SELECTED PASSAGE:
Study design: Systematic review of published and grey literature.
Data sources: PubMed and Cochrane Library databases, references of included articles and appropriate grey literature. Last searches were conducted in April 2016.
Study selection: We included any study that performed spirometry on healthy Indigenous Australians and compared their results with those from people of European ancestry. Two authors independently screened titles and abstracts and then reviewed potentially relevant full-text articles for possible inclusion. We used PRISMA systematic review reporting methods to collate data.
Data synthesis: Of a possible 125 studies, 18 full-text articles were reviewed, but only nine fulfilled the inclusion criteria. None specified Torres Strait Islander inclusion. All studies reported lower spirometry values (as much as 30% lower) for Aboriginal people compared with non-Indigenous people. Five studies developed spirometry reference values for Indigenous Australians; however, none adhered to all participant inclusion and exclusion criteria outlined by the American Thoracic Society and European Respiratory Society. Hence, reported results and subsequent reference values may not be a true representation of spirometry values in healthy Indigenous people.
Conclusions: The lower spirometry values reported for Indigenous Australians may be due to study limitations. Furthermore, there are currently no reliable spirometry reference values for Indigenous Australians that adhere to current guidelines. Developing a set of Indigenous Australian reference values will improve the accuracy of test interpretation and aid in the diagnosis of respiratory disease in this population.

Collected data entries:
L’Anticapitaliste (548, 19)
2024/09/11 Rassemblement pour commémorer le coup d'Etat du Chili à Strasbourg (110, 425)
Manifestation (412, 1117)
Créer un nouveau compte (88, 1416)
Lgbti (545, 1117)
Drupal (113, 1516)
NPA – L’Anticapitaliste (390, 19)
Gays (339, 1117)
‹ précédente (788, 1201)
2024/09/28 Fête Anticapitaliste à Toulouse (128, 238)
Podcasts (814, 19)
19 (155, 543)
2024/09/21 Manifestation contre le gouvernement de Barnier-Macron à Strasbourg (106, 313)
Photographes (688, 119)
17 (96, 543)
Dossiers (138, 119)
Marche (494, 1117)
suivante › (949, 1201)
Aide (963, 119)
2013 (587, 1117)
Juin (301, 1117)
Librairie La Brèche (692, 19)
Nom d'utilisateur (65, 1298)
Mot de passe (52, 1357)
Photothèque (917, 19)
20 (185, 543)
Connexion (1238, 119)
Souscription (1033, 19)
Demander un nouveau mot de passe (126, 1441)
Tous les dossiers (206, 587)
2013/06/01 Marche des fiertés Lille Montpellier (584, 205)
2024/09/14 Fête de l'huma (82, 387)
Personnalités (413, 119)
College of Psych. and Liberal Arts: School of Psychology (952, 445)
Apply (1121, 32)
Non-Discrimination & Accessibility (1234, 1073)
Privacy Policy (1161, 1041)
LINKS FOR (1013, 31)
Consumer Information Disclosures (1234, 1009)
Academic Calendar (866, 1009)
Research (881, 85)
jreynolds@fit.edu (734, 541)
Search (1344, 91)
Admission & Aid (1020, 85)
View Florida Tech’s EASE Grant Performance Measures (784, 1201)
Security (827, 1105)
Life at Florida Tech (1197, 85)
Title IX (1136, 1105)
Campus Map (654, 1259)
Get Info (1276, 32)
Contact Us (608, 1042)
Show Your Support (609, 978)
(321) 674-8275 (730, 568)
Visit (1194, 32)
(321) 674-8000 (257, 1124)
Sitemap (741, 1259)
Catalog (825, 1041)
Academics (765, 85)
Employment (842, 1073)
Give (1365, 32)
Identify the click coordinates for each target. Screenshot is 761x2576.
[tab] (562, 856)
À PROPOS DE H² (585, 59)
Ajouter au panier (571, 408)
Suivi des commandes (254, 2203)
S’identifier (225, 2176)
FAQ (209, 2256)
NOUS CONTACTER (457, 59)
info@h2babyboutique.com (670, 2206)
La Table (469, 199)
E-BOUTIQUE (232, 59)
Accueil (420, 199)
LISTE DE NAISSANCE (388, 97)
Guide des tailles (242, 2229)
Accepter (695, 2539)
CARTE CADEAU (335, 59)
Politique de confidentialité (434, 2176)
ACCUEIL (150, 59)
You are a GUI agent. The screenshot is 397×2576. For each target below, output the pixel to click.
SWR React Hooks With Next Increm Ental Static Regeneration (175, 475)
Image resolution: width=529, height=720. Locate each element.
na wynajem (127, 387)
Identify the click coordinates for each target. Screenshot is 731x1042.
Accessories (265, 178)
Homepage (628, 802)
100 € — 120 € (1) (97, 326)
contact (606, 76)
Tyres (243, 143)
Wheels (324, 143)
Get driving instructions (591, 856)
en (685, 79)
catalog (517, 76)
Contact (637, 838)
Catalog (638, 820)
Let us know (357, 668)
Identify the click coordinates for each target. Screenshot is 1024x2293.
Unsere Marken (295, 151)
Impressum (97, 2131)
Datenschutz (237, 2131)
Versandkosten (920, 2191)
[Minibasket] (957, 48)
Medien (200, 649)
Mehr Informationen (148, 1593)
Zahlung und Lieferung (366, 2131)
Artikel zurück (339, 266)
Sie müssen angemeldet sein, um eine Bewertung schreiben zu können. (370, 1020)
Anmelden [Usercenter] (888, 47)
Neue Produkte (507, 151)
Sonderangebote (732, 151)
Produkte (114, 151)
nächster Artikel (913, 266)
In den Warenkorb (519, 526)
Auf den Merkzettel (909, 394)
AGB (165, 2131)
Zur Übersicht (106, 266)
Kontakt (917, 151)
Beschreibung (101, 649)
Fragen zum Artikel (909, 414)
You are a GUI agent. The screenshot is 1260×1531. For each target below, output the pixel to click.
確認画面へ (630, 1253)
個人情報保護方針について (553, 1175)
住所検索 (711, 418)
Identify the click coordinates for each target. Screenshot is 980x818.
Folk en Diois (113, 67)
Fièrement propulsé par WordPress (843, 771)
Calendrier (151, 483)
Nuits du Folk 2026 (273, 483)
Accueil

INSTRUCTIONS:
• a. In the review abstract, in what month and year were the last literature searches conducted?
• b. Transcribe the review abstract word for word, from "Study selection: We" up to and including "to collate data.".

RESPONSES IN ORDER:
• a. April 2016.

• b.
Study selection: We included any study that performed spirometry on healthy Indigenous Australians and compared their results with those from people of European ancestry. Two authors independently screened titles and abstracts and then reviewed potentially relevant full-text articles for possible inclusion. We used PRISMA systematic review reporting methods to collate data.